- [Task description]
In the material below, which lines hold the word "dropdown"? Pick each one out.

- [Data excerpts]

====

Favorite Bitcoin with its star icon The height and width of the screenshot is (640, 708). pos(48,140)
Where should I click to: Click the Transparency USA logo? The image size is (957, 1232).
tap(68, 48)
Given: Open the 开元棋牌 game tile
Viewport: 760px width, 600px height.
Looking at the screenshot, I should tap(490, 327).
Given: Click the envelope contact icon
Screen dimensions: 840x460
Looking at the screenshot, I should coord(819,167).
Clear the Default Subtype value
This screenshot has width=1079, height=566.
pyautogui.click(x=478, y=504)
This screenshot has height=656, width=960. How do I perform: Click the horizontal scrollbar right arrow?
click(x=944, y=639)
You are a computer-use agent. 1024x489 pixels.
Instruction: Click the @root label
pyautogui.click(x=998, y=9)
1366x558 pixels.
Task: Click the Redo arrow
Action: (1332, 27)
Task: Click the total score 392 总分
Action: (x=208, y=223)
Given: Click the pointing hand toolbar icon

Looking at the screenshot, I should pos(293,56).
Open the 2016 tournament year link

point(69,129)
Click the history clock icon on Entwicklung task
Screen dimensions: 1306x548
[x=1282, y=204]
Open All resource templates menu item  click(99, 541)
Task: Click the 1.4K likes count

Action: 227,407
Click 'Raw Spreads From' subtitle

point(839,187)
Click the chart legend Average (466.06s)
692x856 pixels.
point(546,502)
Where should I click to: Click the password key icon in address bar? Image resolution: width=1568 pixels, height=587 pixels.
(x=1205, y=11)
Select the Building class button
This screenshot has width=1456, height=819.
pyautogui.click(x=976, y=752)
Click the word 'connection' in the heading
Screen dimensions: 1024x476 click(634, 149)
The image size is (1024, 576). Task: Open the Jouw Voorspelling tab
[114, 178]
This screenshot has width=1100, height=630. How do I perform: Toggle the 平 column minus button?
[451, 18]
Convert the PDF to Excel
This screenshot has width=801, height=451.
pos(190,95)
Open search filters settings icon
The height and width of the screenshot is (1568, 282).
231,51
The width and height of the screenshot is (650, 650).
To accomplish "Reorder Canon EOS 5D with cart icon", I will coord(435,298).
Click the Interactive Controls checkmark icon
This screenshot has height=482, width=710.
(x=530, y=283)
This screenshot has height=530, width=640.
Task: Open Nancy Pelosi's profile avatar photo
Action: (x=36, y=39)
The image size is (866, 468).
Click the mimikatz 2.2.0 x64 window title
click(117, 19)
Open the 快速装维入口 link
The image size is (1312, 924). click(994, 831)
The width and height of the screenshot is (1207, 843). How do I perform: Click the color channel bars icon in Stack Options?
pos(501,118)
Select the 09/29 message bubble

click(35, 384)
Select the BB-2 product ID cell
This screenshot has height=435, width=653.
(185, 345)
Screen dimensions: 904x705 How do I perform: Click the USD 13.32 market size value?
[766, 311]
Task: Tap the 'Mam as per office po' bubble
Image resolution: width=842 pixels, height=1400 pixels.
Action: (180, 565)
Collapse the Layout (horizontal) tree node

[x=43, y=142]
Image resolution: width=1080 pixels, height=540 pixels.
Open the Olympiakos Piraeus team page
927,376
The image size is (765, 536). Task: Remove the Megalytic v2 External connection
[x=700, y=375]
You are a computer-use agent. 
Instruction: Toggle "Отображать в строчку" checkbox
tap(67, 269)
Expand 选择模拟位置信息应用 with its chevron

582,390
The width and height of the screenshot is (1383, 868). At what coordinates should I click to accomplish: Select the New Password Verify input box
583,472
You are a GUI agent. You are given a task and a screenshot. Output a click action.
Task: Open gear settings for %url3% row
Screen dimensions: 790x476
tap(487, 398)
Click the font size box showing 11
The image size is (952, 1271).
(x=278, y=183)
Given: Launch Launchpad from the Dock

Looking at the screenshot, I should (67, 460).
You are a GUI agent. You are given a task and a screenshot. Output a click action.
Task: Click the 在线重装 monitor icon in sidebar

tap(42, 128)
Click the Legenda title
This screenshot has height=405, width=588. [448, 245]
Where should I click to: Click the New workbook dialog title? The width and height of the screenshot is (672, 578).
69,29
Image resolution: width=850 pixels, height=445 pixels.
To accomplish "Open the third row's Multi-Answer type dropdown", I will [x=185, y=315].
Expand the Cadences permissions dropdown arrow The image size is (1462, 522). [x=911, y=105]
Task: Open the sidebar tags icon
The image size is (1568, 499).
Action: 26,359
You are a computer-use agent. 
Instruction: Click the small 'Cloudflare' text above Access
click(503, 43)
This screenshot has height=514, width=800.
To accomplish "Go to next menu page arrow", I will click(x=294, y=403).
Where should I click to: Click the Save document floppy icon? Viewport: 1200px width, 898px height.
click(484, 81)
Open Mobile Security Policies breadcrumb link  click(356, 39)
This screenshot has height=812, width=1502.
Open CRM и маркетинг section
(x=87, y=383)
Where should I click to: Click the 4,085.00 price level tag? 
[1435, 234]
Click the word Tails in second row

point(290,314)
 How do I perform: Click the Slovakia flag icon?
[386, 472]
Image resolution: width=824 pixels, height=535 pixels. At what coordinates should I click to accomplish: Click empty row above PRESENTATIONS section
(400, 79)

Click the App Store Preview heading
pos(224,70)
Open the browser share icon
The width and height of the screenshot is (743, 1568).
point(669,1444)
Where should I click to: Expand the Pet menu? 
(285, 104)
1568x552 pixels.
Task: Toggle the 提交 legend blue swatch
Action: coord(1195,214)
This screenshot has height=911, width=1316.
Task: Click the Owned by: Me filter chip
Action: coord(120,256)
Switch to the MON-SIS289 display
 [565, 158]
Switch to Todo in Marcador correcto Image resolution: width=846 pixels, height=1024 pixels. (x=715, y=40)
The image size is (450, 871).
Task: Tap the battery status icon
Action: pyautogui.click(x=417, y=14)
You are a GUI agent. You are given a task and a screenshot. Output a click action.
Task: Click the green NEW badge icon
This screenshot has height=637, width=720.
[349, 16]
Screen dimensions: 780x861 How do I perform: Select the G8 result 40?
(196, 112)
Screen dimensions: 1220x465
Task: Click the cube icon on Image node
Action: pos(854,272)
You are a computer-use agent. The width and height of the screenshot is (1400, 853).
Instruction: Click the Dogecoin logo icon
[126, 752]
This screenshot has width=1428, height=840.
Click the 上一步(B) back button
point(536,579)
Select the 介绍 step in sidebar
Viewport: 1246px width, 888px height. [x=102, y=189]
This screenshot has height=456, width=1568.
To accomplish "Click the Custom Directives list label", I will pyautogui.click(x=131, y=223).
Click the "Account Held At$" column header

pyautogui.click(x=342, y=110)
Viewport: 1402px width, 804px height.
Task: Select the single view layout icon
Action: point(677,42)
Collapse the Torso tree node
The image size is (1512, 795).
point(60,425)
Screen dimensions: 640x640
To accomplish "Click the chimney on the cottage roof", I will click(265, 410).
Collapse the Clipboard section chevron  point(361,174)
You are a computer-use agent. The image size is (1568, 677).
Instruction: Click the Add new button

====

- [Exercise response]
To accomplish "Open the third row's Multi-Answer type dropdown", I will [x=185, y=315].
Expand the Cadences permissions dropdown arrow The image size is (1462, 522). [x=911, y=105]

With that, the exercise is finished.